## GIVEN TASK
Pull out each line of the records that contains the string "pixels", and copy those lines unchanged.

## DATASET ENTRIES
** Start **
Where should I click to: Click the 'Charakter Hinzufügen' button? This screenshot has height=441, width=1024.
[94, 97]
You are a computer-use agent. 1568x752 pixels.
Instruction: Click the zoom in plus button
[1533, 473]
** End **
** Start **
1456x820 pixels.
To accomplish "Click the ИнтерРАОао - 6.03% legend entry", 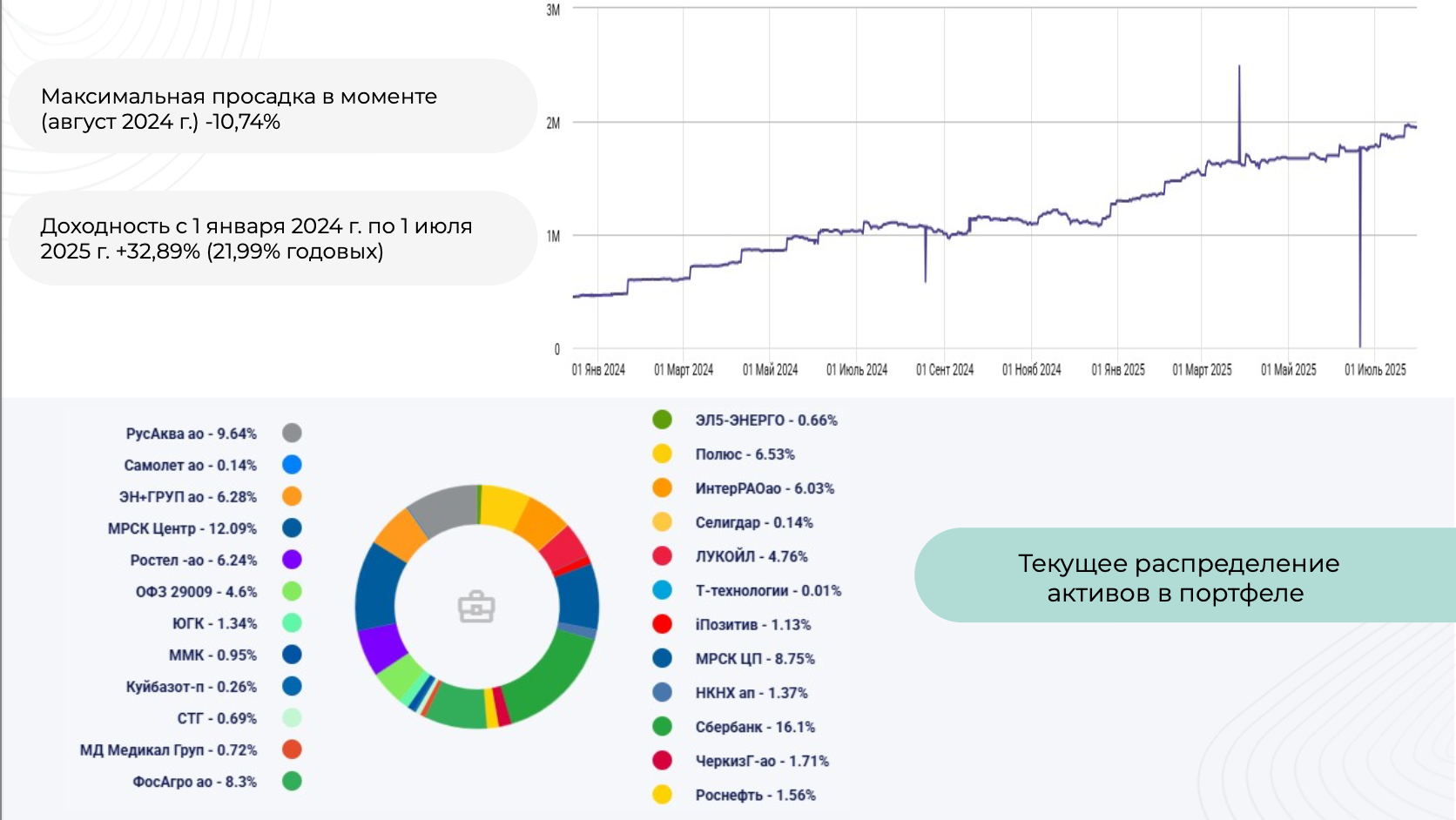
** End **
## OUTPUT
You are a computer-use agent. 1568x752 pixels.
1456x820 pixels.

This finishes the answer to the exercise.